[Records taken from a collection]
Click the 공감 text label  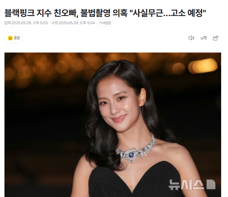[17, 38]
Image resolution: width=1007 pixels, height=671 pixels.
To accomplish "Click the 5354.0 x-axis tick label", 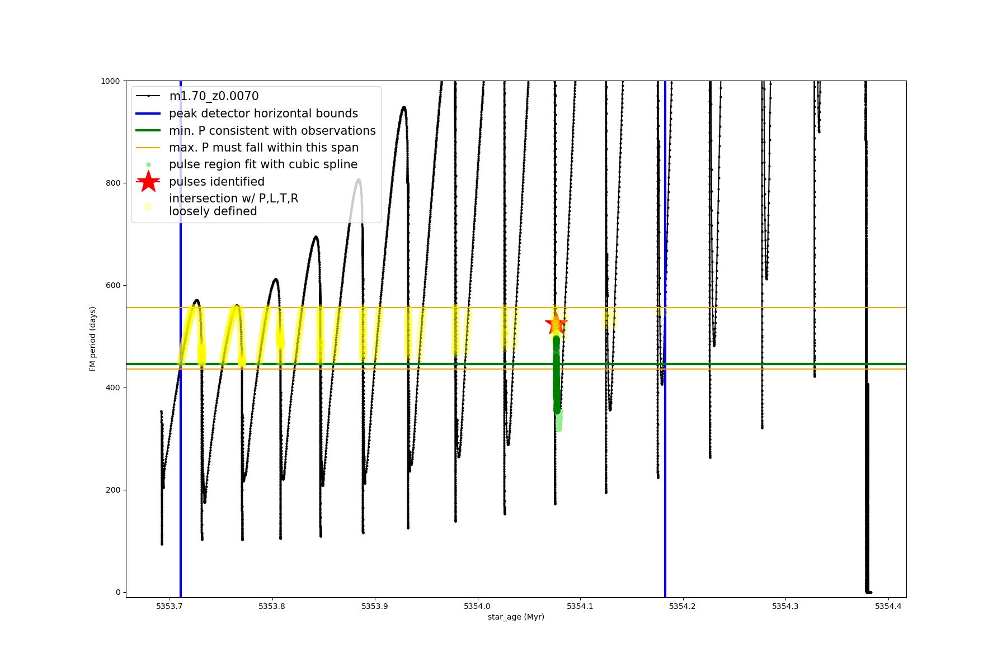I will 477,606.
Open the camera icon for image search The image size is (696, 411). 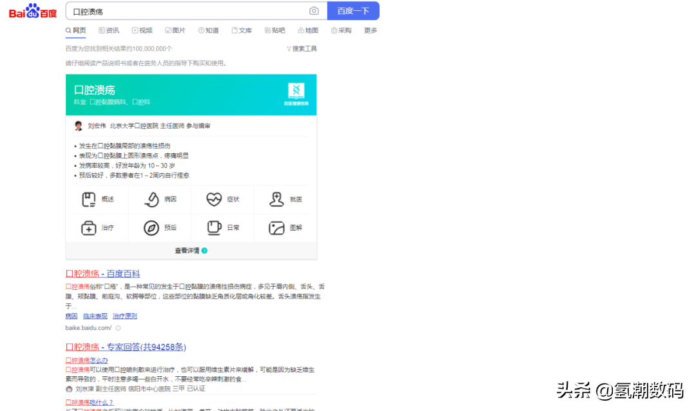pyautogui.click(x=314, y=11)
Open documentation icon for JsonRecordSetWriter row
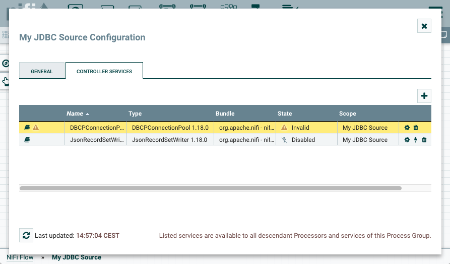The width and height of the screenshot is (450, 264). point(27,140)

**Problem details:** Rewrite the data from the line containing "Open documentation icon" through the end, changing "row" to "entry" and leaving everything else the same. Omit the pictures.

**Solution:**
Open documentation icon for JsonRecordSetWriter entry
The width and height of the screenshot is (450, 264). point(27,140)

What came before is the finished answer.